*Exercise task*
Swap "screenshot" for "screen image" in the rows from the line that contains "You are a GUI" through the end of the rows, changing nothing else. Leave the pictures out of your answer.

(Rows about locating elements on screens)
[Begin]

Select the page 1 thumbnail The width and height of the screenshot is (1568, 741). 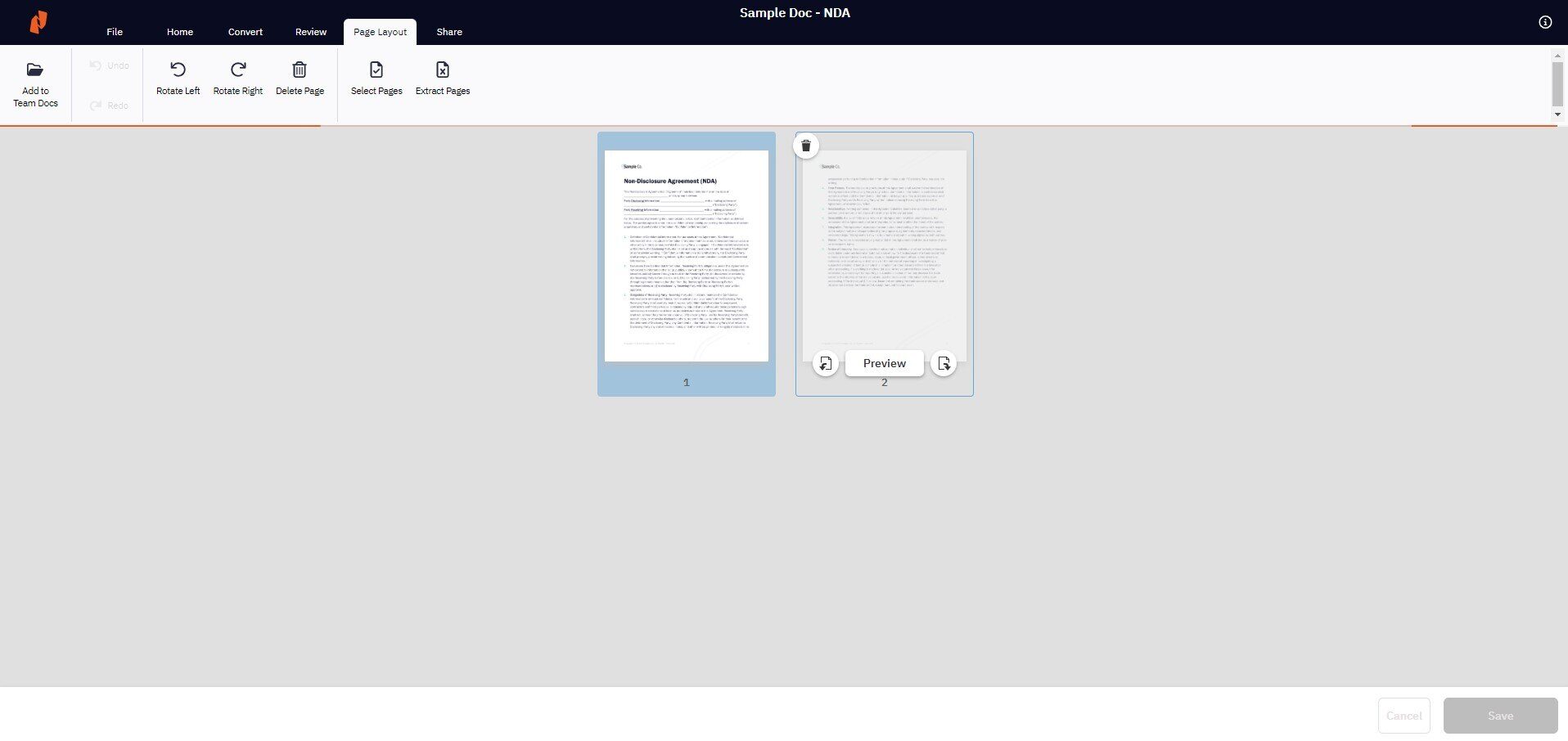687,254
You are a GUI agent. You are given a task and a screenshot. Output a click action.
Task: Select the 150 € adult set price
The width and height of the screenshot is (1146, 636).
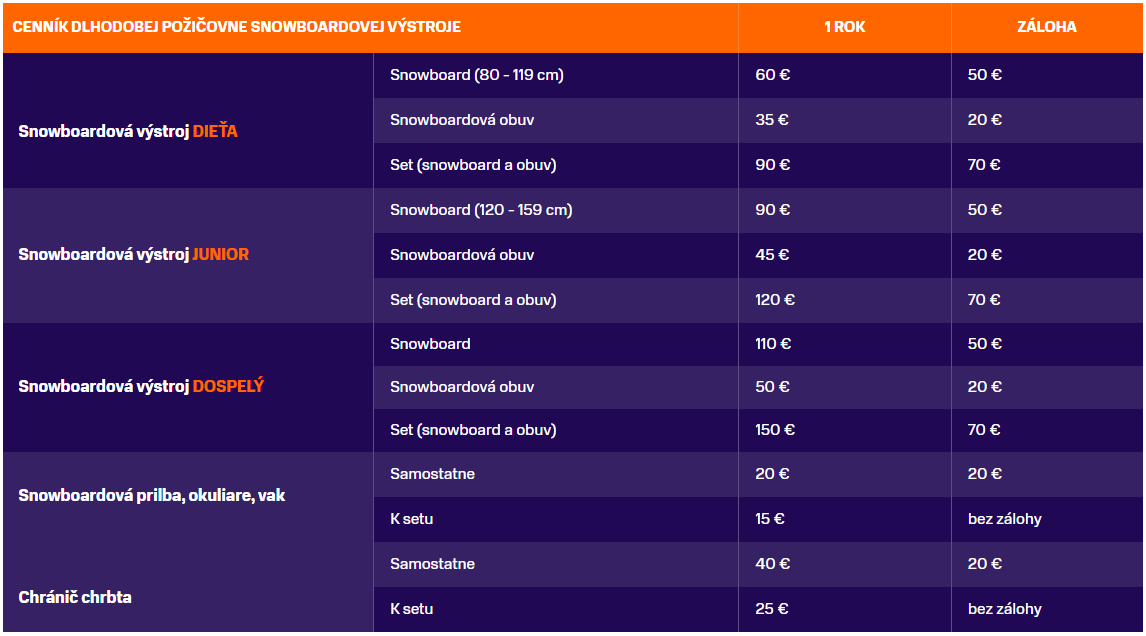[x=775, y=430]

[End]

*Complete answer*
You are a GUI agent. You are given a task and a screen image. Output a click action.
Task: Select the 150 € adult set price
The width and height of the screen image is (1146, 636).
[x=775, y=430]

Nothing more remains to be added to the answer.